Every engineer is familiar with the concept of technical debt. But as engineering leaders, how do we address the debt that evolves in our organizational processes?
Technical debt has a less recognized cousin: organizational debt. Much like how we build software with the constraints of the moment, we build our organizations, processes, and structures in the same way. What worked for the team yesterday doesn’t always work for the team today or tomorrow.
How organizational debt accrues
There’s a pearl of wisdom in the startup world that you need to be comfortable doing things that don’t scale. That can involve throwing people at a problem rather than taking the time to build a system, or having the same single point of failure on multiple different systems. Sometimes this means accruing technical debt by building software speedily without much thought of maintainability or future flexibility, and sometimes this means creating processes that only work under a narrow set of circumstances. As Forbes notes, “Organizational debt is all the people/culture compromises made to ‘just get it done’ in the early stages of a startup.” This also tends to be a more invisible area of debt.
A very common source of organizational debt is a lack of formal structures, potentially manifesting as flat management layers, a lack of engineering levels, or ad hoc incident response management. These gaps often develop during the nascent company stages where individuals push forward without foreseeing or knowing what the system will eventually require in the years ahead. This is a worthwhile tradeoff, but one that will bear costs down the road as the organization grows.

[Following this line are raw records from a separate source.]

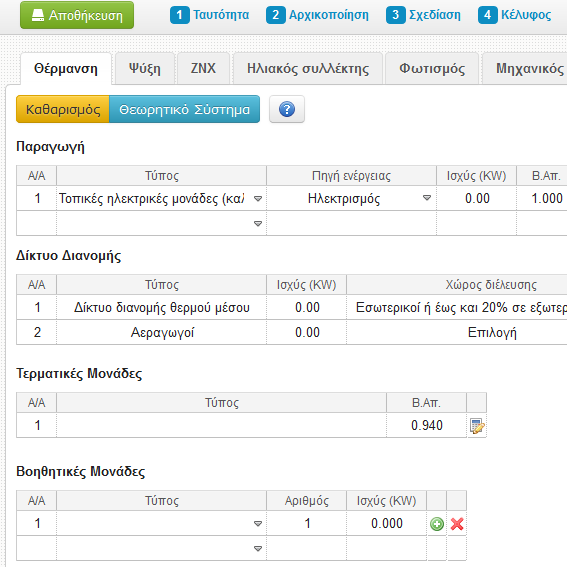This screenshot has height=567, width=567.
Task: Click the disk icon on Αποθήκευση button
Action: 38,15
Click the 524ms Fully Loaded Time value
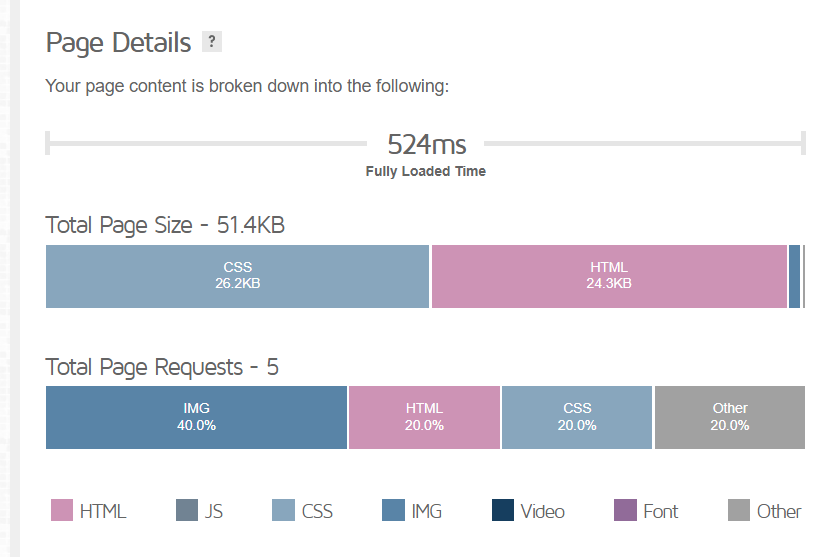The width and height of the screenshot is (823, 557). point(426,144)
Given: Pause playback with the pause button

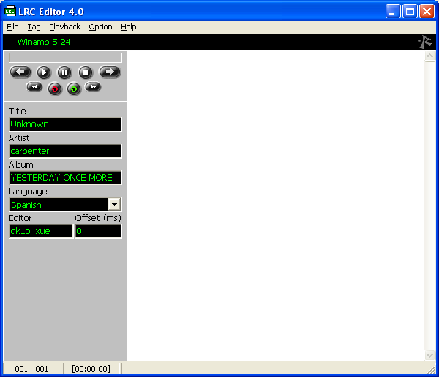Looking at the screenshot, I should click(x=64, y=72).
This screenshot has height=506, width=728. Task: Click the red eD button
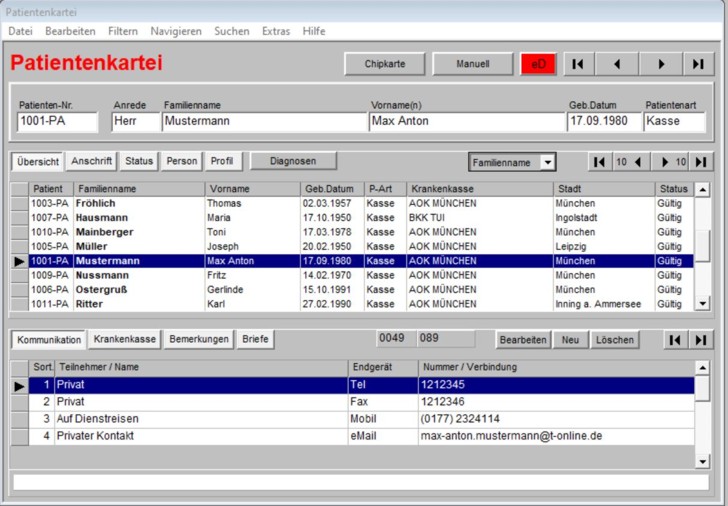tap(539, 64)
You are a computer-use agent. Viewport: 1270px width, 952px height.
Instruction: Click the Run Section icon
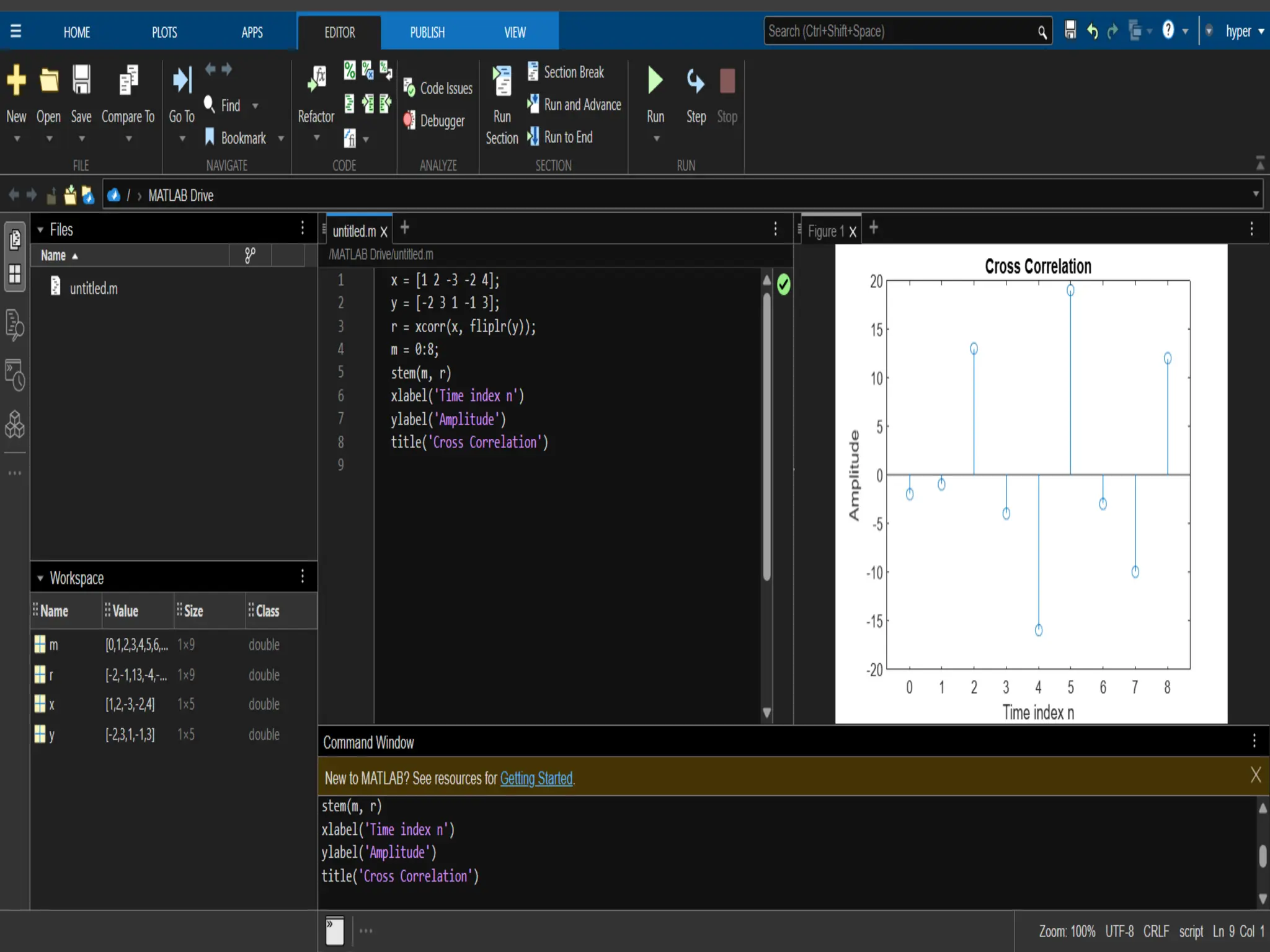click(x=502, y=81)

Release management oversees all the stages involved in shipping software, from development and testing to deployment, and this is a common area of organizational debt. Most companies begin with a basic process: an engineer logs into the production server and runs a git pull. This process may last for a week, or it may last for years, but it’s not a sustainable method. It does, however, get code out in the world. And so, this “shortcut” sows the seeds of organizational debt.
Inflection points
At some point, these shortcut processes begin to show their cracks. Not everyone will agree, but spidey senses will start tingling at various places in the organization. Even if folks can't pinpoint the issue, there will be a general feeling that things aren't working as they should.
This accrual of debt and the sense that things aren’t working often comes as a result of growth. The systems that support an engineering team of five don’t necessarily support an engineering team of 50.
To continue on with our specific example of the release process, at this point, it’s a few years down the line. No one is releasing code by manually running git pull, but at the same time, there isn’t a lot of consistency across engineering teams for this process. Different teams are running different tools for CI/CD, some teams have settled into a weekly release process, and some teams are still just flying by the seat of their pants. At some point, some big error gets shipped, which makes everyone sit up and ask how we got to this point. That’s when a declaration gets made that things need to change.
Avoiding overcorrection and finding the right balance
Once that declaration happens, the most common reaction is to swing the pendulum hard in the other direction. In my example, the release error makes it everyone’s biggest priority to create an airtight, ubiquitous release process, and when people are reacting to a problem, the goal is always to prevent the bad outcome from reoccurring. But with such strong overcorrection, it’s easy to suddenly end up in a place where code needs to get signed off by both a platform reviewer and a team reviewer, scheduled for release during a specific window, and pushed to production by someone with distinct training and responsibilities.
With too many hoops to jump through, the process could become burdensome for engineers. This reflex also misses how much it’s impacting all of the outcomes adjacent to that one bad experience: it slows deployments, causes context switching for more people, and in general makes the process of releasing software more burdensome.
As leaders, we need to be just as comfortable cutting back (or avoiding!) processes as we are adding new, or necessary ones. The “right” processes will look different from company to company. In some businesses, it might be that the two reviewers really do prevent more errors with minimal additional development time, but that the release windows are making things take an additional two days to get to production on average. All of this needs to be considered to avoid burdening the engineering teams with an ever-increasing list of processes.
Final thoughts
Dealing with organizational debt is a never-ending struggle. There will never be a time when everyone in the company looks around and agrees that there is the perfect amount and form of process and structure. As engineering leaders, we need to be constantly righting the ship, adding processes where things have gone too wild, and stripping away systems that have become more burdensome than useful.